I glance at my watch. It’s five-thirty, and he isn’t hard to pin down. “At the docks or at a bar.”

“Either you and Thomas handle him,” Dixon begins, stuffing a hand in his pocket for his phone. “Or I do.”

Handle him. He might as well say it. We’re all thinking it. You don’t kill an innocent. And definitely not a woman. The rules are clear. So is the punishment.

I push aside the waterfall of questions. The ones demanding to know why. How I missed any of this. There isn’t time to play.

“I’ll head to the house to meet with Dad,” I say, the hollowness to my voice matching the void in my chest. Hopefully, Dad’s sober for once. “Can you call in a doctor for Oscar?”

The kid shouldn’t die. Marked or not, he has a right to live.

Dixon steps toward the door. “One is headed here now. You better get going.”

The sun is gone as we head back out onto the gravel, the rural setting leaving the surrounding hilled pasture pitch black. The wind provides a gentle reminder of what’s out there with a hefty wafting of cow shit.

“So you’ll retire out here?” I ask, taking in the serenity. The quiet. The calm. It’s a lot like the Dixon I know when he’s not slitting throats. It’s a fitting place for him to hang up his gun. He’s earned it, taking care of everyone else’s dirty work for the past few years.

“Soon.” He sets a hand on my shoulder, giving a comforting squeeze. “You and Mom will always be welcome.”

“I might take you up on that.”

“Mason…” He releases my shoulder, rushing toward my SUV. I can barely make him out in the glow from the barn, but the gravel crunches as if he’s kicking around. “You have a fucking tracking device on your car.”

I pull my phone from my pocket, flipping the flashlight on. The beam hits Dixon, who’s crouching by the passenger wheel well, his arm extended inside. He slips it free after rifling around, a small black device clutched in his fingers. A red blinking light peeks between his thumb and index finger. “The light reflected off your rim. Where did you park before coming here?”

“I came straight from the cabin. Someone must’ve placed it at the docks.” That someone is Grady. I know it in my bones. My feet carry me in a haze to the driver’s side of my vehicle. It’s automatic. My body knows where it's going. Instinct kicks in. Protect what’s mine.

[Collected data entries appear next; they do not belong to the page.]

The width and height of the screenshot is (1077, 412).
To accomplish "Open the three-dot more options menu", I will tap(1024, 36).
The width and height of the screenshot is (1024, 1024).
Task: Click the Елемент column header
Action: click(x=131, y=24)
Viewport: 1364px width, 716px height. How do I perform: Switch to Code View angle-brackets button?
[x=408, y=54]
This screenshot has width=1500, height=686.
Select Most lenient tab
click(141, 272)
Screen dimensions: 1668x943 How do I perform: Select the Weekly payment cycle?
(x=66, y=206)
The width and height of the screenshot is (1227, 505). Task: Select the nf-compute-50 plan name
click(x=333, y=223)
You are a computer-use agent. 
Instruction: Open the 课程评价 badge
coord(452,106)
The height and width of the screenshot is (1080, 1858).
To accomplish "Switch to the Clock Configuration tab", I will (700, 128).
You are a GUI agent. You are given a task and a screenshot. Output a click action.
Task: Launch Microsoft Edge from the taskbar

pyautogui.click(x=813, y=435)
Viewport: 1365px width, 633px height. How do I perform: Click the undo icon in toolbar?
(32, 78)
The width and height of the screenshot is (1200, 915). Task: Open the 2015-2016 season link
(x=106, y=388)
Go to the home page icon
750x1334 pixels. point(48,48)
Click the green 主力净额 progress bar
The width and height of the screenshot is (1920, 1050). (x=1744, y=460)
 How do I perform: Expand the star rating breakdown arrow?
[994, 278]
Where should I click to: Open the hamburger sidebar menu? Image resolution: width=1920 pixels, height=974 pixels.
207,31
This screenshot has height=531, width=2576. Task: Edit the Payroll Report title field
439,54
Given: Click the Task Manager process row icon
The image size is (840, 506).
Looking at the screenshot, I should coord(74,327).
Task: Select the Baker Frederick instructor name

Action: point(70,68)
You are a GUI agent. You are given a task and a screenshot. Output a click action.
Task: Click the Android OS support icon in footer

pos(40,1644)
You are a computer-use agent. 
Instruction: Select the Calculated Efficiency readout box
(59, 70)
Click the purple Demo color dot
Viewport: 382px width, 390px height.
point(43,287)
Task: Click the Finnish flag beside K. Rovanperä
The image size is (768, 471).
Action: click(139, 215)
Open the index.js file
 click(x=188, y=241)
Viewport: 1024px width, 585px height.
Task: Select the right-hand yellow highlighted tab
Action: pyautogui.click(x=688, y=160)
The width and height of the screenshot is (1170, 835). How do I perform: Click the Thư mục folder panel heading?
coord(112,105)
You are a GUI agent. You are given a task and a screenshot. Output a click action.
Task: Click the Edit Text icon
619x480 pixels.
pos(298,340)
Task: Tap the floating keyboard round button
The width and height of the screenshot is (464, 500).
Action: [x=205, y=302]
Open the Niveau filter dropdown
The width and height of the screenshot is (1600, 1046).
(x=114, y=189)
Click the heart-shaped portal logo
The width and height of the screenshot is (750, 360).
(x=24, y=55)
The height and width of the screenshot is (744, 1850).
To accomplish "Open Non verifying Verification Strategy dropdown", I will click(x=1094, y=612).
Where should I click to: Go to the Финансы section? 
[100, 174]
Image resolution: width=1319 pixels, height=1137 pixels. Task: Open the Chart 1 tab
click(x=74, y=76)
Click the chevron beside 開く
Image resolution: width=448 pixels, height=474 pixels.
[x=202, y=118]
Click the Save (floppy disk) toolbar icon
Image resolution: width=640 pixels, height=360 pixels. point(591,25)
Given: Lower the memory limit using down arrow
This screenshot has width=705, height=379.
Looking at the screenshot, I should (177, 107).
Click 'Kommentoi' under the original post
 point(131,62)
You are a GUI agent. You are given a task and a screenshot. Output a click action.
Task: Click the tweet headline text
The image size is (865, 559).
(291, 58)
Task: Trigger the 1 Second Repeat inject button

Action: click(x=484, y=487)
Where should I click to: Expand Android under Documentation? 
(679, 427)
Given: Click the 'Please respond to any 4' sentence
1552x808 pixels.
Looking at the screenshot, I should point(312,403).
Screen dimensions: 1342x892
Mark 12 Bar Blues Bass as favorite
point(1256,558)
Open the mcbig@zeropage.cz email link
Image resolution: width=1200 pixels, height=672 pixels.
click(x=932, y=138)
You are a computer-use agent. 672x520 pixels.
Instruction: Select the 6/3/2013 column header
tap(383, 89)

Dixon does, too. “Get there, now. I’ll be on my way behind you once the doctor grabs Oscar. He isn’t safe here.” He throws the device to the gravel and yanks a Ruger from his waistband, firing two shots into it that send sparks flying.

“Where Rach-”

“With a friend for storage,” he answers glumly, cutting me off. “She deserves a burial with her family.”

I slip my phone back in my pocket, my skin humming in panic as I pull the door wide.

I’m two hours from the cabin. Grady might be there now.

I failed Emily.

I led the wolves straight to her.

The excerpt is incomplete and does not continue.